The numeration is getting a little bit confusing, but let's see

  1. When you perform forecasting on a row of your dataset, you use the values of the variables in previous time slices to predict the values of t_0 in that row and the following ones. If you use the prov_ev argument to provide a variable in t_0 as evidence, then that variable will not be forecasted and the real value in the dataset will be used as evidence instead. The difference in your 1 and 2 previous questions is that in one you use the values of "stator_winding_t_0" that were already in the dataset and in the other you fix that value to 0.32.

  2. The shift_values() function should only be used if you want to forecast unknown data using the t_0 variables in the last row of your dataset as evidence. The only thing that this function does is moving all the values backwards, so that in a row of your data the values from the variables in t_0 are shifted to the variables in t_1, the values in t_1 to t_2, and so on. Afterwards, the values in t_0 are left as NA so that they can be predicted with the DBN. Doing this

    res_fore <- dbnR::forecast_ts(dbnR::shift_values(f_dt_val, fit, obj_vars = c("pm_t_0"), ini = 100, len = 2))

    Is equivalent to doing this

    res_fore <- dbnR::forecast_ts(f_dt_val, fit, obj_vars = c("pm_t_0"), ini = 101, len = 2)

    In conclusion, do not use the shift_values() function unless you are in a real world scenario and want to predict values that you do not have in your data, or if you preffer to have NAs in the variables you are predicting for some reason.

  3. You can use the prov_ev argument to perform interventions by fixing the values of some variable to see the effects on the forecasting. This is one of the inteded uses of this argument, so that the DBN models can be used as simulators. However, please keep in mind that the relationships shown in a Bayesian network are not causal relationships unless the network structure was built using specific methods for causal learning. The arcs in the graph represent conditional independence relationships based usually on the results of conditional independence tests or likelihood functions.

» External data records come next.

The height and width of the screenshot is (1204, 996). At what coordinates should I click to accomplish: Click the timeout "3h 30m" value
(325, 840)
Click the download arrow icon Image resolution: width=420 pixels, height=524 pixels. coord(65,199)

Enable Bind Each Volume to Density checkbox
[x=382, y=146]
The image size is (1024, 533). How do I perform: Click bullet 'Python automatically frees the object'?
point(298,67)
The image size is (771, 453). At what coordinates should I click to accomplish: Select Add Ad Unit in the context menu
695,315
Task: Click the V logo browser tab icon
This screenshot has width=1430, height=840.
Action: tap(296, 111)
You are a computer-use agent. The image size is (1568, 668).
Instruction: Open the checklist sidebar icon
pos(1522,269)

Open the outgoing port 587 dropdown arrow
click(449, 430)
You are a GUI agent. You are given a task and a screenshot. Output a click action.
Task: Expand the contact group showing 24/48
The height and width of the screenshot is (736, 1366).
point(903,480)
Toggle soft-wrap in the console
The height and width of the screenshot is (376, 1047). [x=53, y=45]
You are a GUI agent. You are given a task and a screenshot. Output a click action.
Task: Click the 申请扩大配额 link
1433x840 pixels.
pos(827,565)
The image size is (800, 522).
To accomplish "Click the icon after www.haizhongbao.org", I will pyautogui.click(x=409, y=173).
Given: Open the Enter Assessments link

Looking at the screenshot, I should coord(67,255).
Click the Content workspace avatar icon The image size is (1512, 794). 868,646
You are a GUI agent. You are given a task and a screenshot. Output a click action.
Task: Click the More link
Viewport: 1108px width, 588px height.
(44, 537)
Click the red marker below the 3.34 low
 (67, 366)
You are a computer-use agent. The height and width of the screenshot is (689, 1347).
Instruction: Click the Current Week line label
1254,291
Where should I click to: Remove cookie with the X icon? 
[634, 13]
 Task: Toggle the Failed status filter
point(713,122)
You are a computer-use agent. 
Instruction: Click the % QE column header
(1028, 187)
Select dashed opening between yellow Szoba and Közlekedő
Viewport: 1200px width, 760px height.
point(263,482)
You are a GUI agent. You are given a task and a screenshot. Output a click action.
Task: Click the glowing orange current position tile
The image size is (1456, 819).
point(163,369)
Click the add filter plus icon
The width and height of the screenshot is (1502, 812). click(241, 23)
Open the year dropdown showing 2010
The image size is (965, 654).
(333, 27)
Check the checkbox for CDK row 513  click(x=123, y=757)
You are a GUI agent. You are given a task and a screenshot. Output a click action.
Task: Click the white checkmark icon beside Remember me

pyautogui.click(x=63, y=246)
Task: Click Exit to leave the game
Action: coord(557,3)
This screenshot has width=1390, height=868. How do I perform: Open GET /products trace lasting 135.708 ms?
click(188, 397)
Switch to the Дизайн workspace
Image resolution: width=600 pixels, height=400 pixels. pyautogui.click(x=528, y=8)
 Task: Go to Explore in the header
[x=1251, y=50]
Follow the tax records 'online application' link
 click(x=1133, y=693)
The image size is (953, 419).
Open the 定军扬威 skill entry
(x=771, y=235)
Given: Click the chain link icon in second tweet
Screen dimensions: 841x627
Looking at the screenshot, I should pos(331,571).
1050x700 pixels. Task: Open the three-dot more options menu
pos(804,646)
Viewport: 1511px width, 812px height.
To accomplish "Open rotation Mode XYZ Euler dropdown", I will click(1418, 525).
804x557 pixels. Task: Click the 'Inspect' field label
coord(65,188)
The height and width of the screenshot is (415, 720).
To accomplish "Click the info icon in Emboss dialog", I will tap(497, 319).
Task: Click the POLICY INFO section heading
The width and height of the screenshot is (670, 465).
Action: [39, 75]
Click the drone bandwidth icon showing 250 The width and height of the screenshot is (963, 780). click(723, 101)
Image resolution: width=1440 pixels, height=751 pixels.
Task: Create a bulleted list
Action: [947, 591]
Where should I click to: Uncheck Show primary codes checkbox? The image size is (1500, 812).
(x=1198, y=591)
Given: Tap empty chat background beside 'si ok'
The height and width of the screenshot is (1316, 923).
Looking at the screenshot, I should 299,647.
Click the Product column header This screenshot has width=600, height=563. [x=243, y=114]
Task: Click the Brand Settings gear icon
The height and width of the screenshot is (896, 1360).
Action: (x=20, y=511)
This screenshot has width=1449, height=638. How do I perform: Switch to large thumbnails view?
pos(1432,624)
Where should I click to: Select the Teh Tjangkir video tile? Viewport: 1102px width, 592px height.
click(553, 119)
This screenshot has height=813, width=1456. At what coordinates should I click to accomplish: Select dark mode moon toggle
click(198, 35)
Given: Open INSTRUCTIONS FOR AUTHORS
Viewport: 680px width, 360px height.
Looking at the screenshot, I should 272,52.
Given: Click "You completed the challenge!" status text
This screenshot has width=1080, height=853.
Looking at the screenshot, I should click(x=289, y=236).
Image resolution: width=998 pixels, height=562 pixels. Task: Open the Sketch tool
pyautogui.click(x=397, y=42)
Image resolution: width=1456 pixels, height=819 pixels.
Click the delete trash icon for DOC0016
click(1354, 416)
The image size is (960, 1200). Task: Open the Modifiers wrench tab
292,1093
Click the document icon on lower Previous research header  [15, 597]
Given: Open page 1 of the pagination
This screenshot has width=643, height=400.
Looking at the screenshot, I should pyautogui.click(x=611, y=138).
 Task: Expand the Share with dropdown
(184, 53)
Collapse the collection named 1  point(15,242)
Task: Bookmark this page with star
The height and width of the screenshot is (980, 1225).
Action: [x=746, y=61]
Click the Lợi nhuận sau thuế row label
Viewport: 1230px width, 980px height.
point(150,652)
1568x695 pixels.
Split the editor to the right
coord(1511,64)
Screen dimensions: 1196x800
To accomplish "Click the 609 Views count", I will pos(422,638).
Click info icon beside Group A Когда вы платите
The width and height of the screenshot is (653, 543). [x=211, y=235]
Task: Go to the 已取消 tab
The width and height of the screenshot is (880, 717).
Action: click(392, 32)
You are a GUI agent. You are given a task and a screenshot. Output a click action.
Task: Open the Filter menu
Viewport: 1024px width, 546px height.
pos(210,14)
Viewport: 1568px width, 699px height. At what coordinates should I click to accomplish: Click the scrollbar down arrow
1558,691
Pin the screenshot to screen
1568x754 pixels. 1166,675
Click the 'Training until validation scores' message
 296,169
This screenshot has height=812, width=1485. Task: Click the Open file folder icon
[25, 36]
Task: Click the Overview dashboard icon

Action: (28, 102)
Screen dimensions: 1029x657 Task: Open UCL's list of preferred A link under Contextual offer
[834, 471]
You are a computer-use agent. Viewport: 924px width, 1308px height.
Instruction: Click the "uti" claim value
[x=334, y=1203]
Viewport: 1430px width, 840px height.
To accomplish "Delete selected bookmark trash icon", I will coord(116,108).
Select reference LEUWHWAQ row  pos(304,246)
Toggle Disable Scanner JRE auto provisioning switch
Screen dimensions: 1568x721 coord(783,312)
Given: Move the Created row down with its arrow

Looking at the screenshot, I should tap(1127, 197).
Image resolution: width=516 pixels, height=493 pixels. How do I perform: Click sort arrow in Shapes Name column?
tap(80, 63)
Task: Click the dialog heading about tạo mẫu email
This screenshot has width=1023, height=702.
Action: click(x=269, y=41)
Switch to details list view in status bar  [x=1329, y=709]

With the prov_ev argument you can see the effects that a variable has on the final result of the prediction, or on some other variable, and you can evaluate its importance. But calling the relationship of two variables "causal" due to the results of some inference performed with a non-causal model is very debatable.

1369959395 commented 1 year ago

OK, thank you. I probably understand what you mean.

res_fore <- dbnR::forecast_ts(dbnR::shift_values(f_dt_val, fit, obj_vars = c("pm_t_0"), ini = 100, len = 2))

In this example, when the data in line 101 is predicted, the prediction value of the 100th instant is used as the evidence for predicting the 101st instant. Does this mean that although we have given prediction variables in "obj_vars", other variables will still be predicted and used for the next instant of evidence, but there is no output on the display results.

dkesada commented 1 year ago

Yes, that is correct. All the variables in t_0 are predicted to be able to perform forecasting, and only the ones given in obj_vars are returned.

1369959395 commented 1 year ago

This is very helpful to me. Thank you for your patience.